Bucks County Herald

Candidates spar in battle for 178th District

Special election scheduled along with primary

BIRGITTA WOLFE

Democrat Helen Tai and Republican Wendi Thomas attracted on audience of some 100-plus people May 2 to hear each argue why she should be the one to fill the six-month unexpired term vacated in January by the GOP’s Scott Petri in the state House of Representatives.

A special election to fill the term in the 178th District will be held May 15 and all registered votes – Democrats, Republicans and Independents – are eligible to vote.

On the same day, a second election will be held in the 178th where Democrats and Republicans will vote in their separate primaries to pick their respective candidates for the November general election.

Both Tai and Thomas plan to run in both elections.

The 178th includes New Hope, Solebury, Northampton, Upper Makefield and Wrightstown.

“You get to vote twice in one day,” said moderator Connie Borichevsky, director of advocacy for the League of Women Voters which sponsored the forum at the Anchor Presbyterian Church in Wrightstown.

Introducing herself, Thomas, a former Council Rock school board member from Northampton, emphasized the need for consensus building, adding “I am not a politician, I am not the devil.”

Tai, a Solebury resident and member of the township’s board of supervisors, said as the daughter of Chinese immigrants who came to the U.S. looking for the good life for her, she “can now give back to the community.”

State budgeting and subsequent stalemates were on the minds of many in the audience who submitted questions for the candidates.

“The only way to solve it is to work together. If there’s no answer, we should work under last year’s budget,” Thomas said.

Tai responded she would sponsor legislation mandating that if legislators don’t pass a balanced budget, they wouldn’t get paid.

The partisan stalemate in the House made up of 80 Democrats and 119 Republicans concerned several questioners.

“It’s most frustrating. The solution is not to be in the minority anymore,” smiled Tai, a Democrat. “We have to reach across the aisle. Once we talk to each other, that’s how we get the best solution.”
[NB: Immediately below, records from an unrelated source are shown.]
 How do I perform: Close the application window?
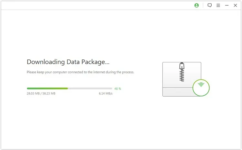(235, 5)
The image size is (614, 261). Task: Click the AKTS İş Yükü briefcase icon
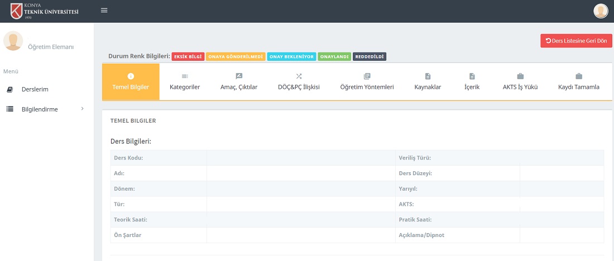click(520, 76)
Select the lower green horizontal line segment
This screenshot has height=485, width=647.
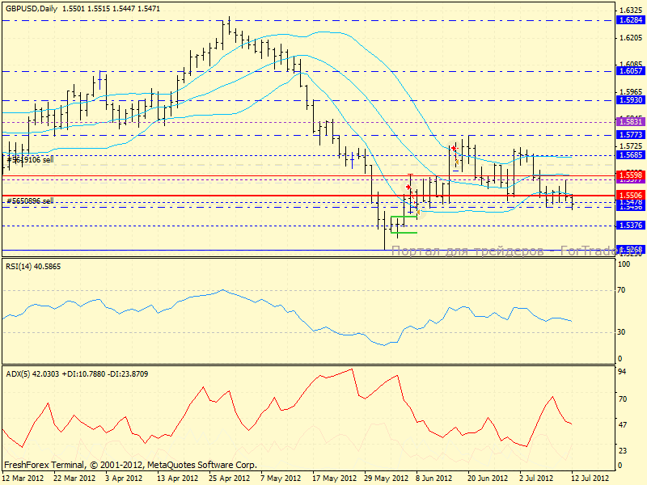tap(404, 233)
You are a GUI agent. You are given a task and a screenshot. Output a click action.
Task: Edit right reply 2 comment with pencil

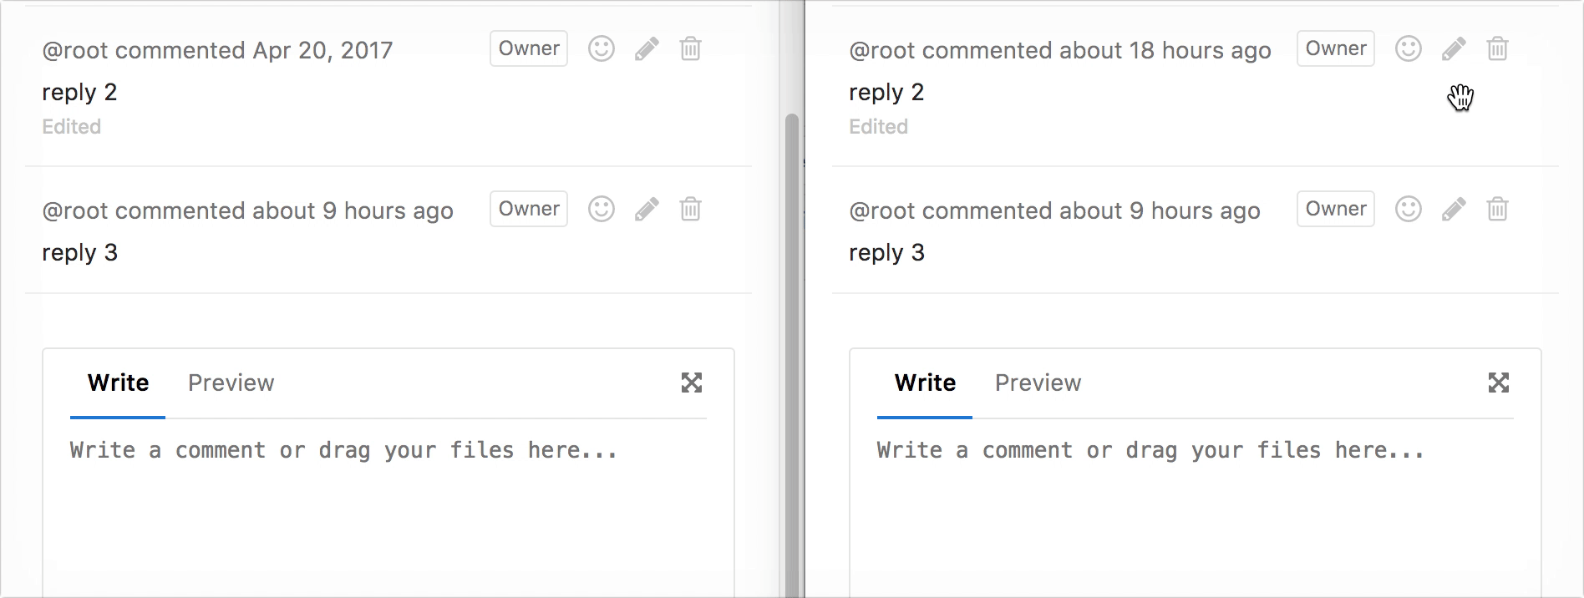coord(1454,49)
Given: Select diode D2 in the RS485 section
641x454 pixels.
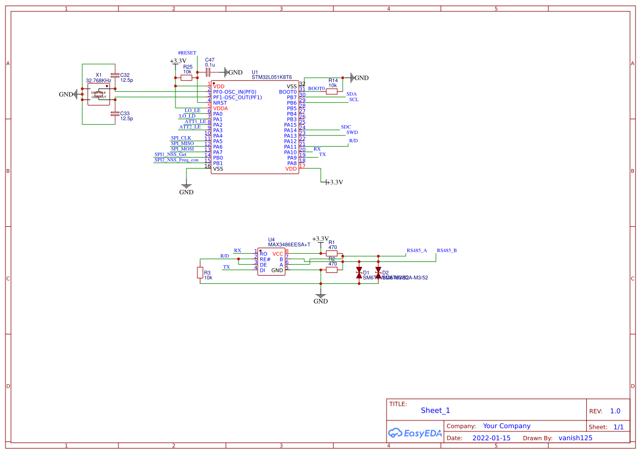Looking at the screenshot, I should tap(378, 272).
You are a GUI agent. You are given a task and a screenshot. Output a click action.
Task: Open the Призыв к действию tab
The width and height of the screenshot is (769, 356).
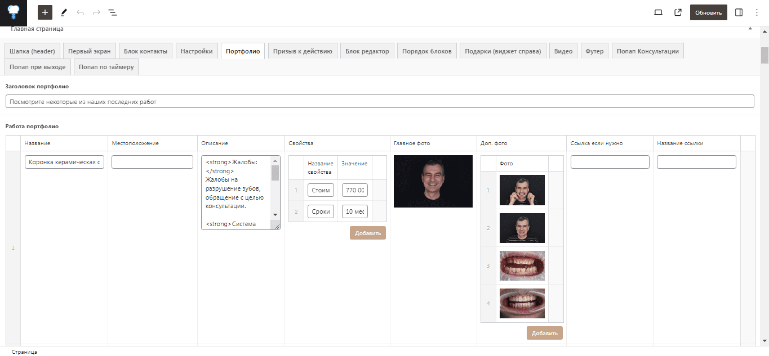click(303, 51)
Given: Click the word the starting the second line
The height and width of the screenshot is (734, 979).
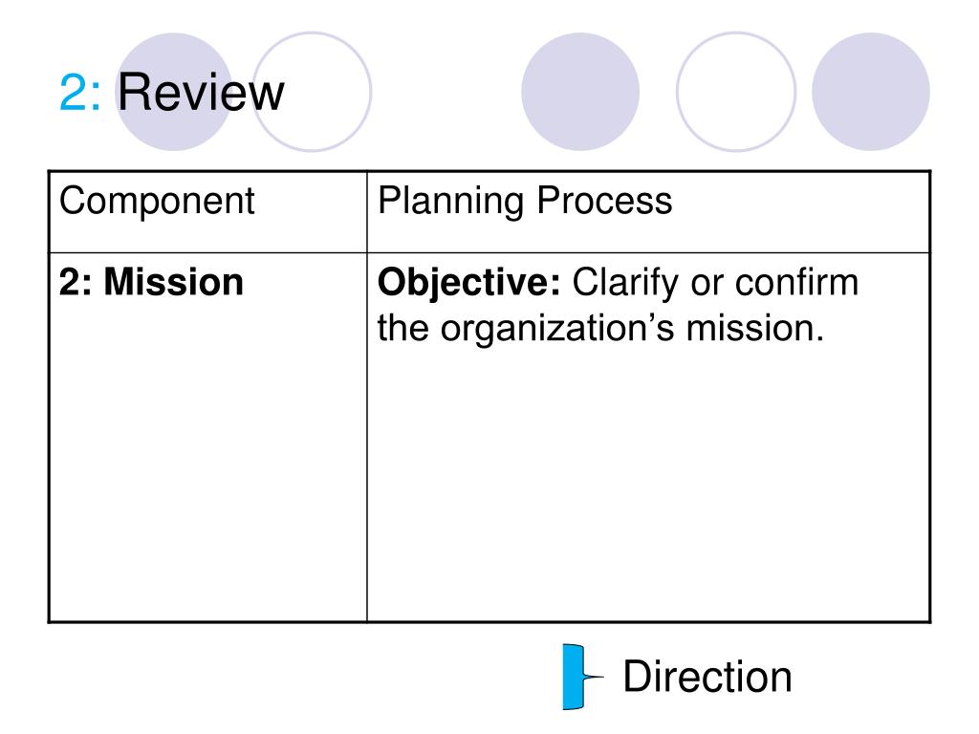Looking at the screenshot, I should tap(403, 329).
Thomas said a solution would be to reduce the size to 150, extend the two-year House terms from two to four years, and place a two-term limit on the legislators.

Tai agreed with the reduction, saying, “hopefully it would create more consensus,” and, as an aside, “fewer people to argue with.”

The candidates did find common ground on several issues.

Both agreed residents should be able to sue the gas industry over gas line routes and fracking.
“I’m not for restricting citizens from suing,” Thomas said, adding she supports a permanent ban on pipelines.

“Especially since the DEP (Department of Environmental Protection) doesn’t enforce” regulations, Tai added.

“”Many accidents occur with pipelines which would destroy preserved properties” for the profit of companies that plan to export the gas anyway,” she said.

Both also supported a ban on military style assault weapons.

“This is not a political issue. We need a comprehensive plan. A gun ban alone won’t do it,” Thomas said.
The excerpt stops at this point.